# Objectives:
**a)** For the database query post, decide whether each of these statements agrees with it: (i) external inputs to a query can come from a configuration file; (ii) the values of such inputs can be predicted at design time; (iii) the % operator is described as Python's equivalent of the sprintf() function in C. Answer yes or no for each and quote the words of the post that decide it.
**b)** Summarize the database query post in two sentences.

# Page excerpt:
========================================

Sunday, July 22, 2007

Filling In The Blanks

When you develop a database application, sooner or later you will have to write queries in which parts depend on external inputs. These external inputs can come from a number of sources, including user input, results from other queries, or data from a configuration file. What they all have in common is that you can't predict at design time what this data is going to be. Unfortunately, many beginners don't know how to handle this problem properly, and they write code that performs poorly and can crash or allow unauthorized system access if the user supplies mischievous input.

Suppose for example you are developing an application that has access control based on a username and password. When the user supplies the username and password, you have to check this combination against a database table that stores the usernames and passwords of all authorized users. If you didn't know any better, you might use string formatting to build a query that contains the user-supplied data, along these lines:

def authenticate_user(conn, username, password):
cur = conn.cursor()
cur.execute("""
select count(*) from authorized_users
where username = '%s'
and password = '%s'
""" % (username, password) )
row = cur.fetchone()
return (row[0]>1)

(The % operator is Python's equivalent of the sprintf() function in C.)

========================================

# Data provided:

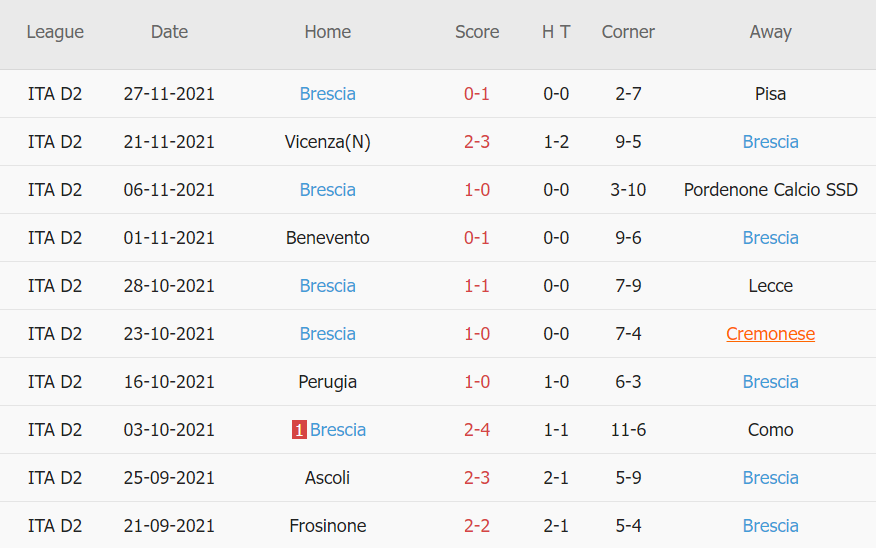Viewport: 876px width, 548px height.
Task: Open the Perugia home team link
Action: pyautogui.click(x=327, y=382)
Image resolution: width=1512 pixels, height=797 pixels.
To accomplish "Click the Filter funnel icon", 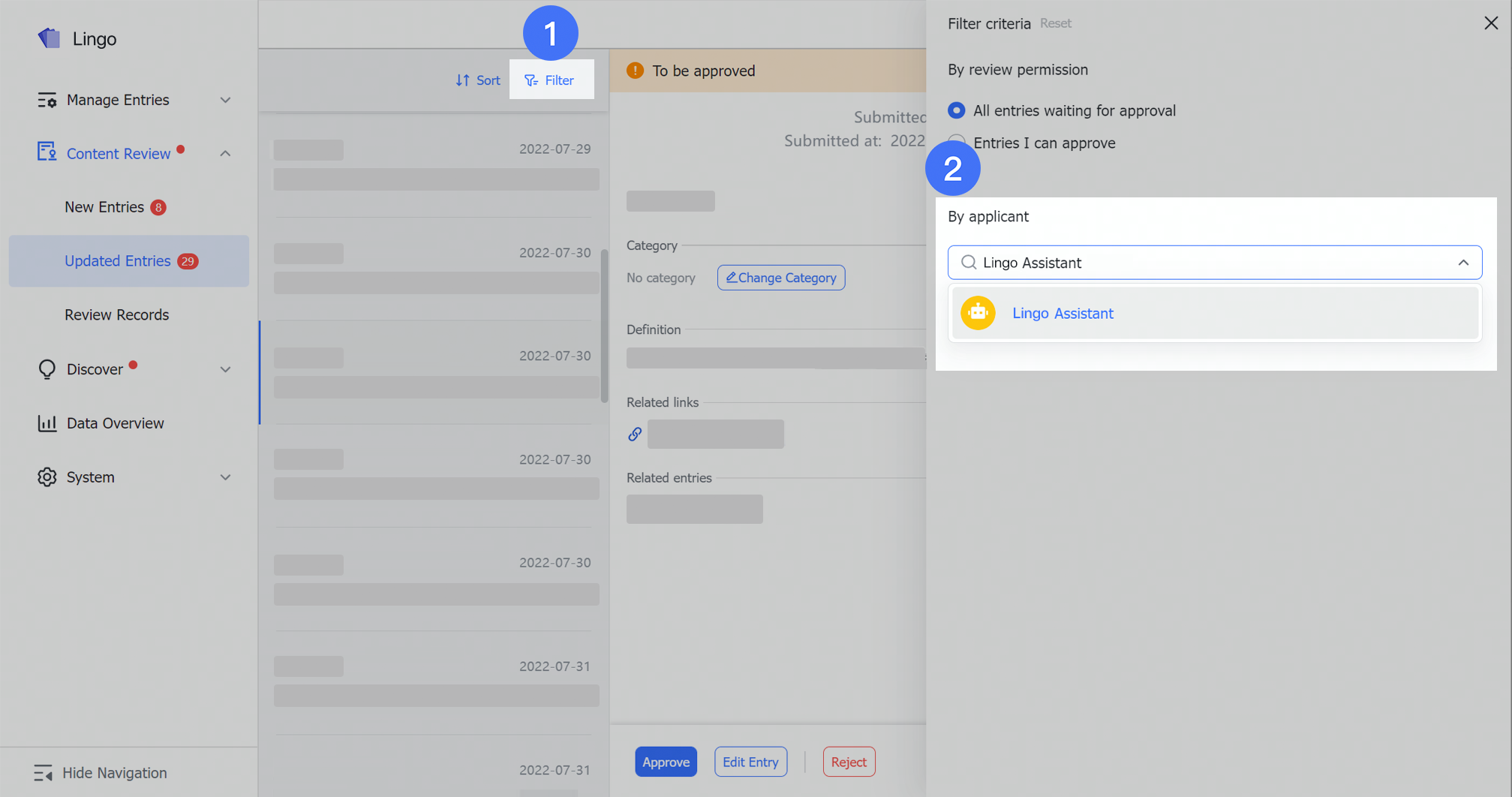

========================================

# Solutions for each task:
**a)**
(i) Yes: "data from a configuration file"
(ii) No: "you can't predict at design time what this data is going to be"
(iii) Yes: "The % operator is Python's equivalent of the sprintf() function in C."

**b)** Database applications eventually require queries with parts that depend on external inputs, such as user input, results from other queries, or configuration data, whose values cannot be predicted at design time. Many beginners handle this improperly and write code that performs poorly and can crash or allow unauthorized access, as shown by a login check that builds its query through string formatting of the user-supplied username and password.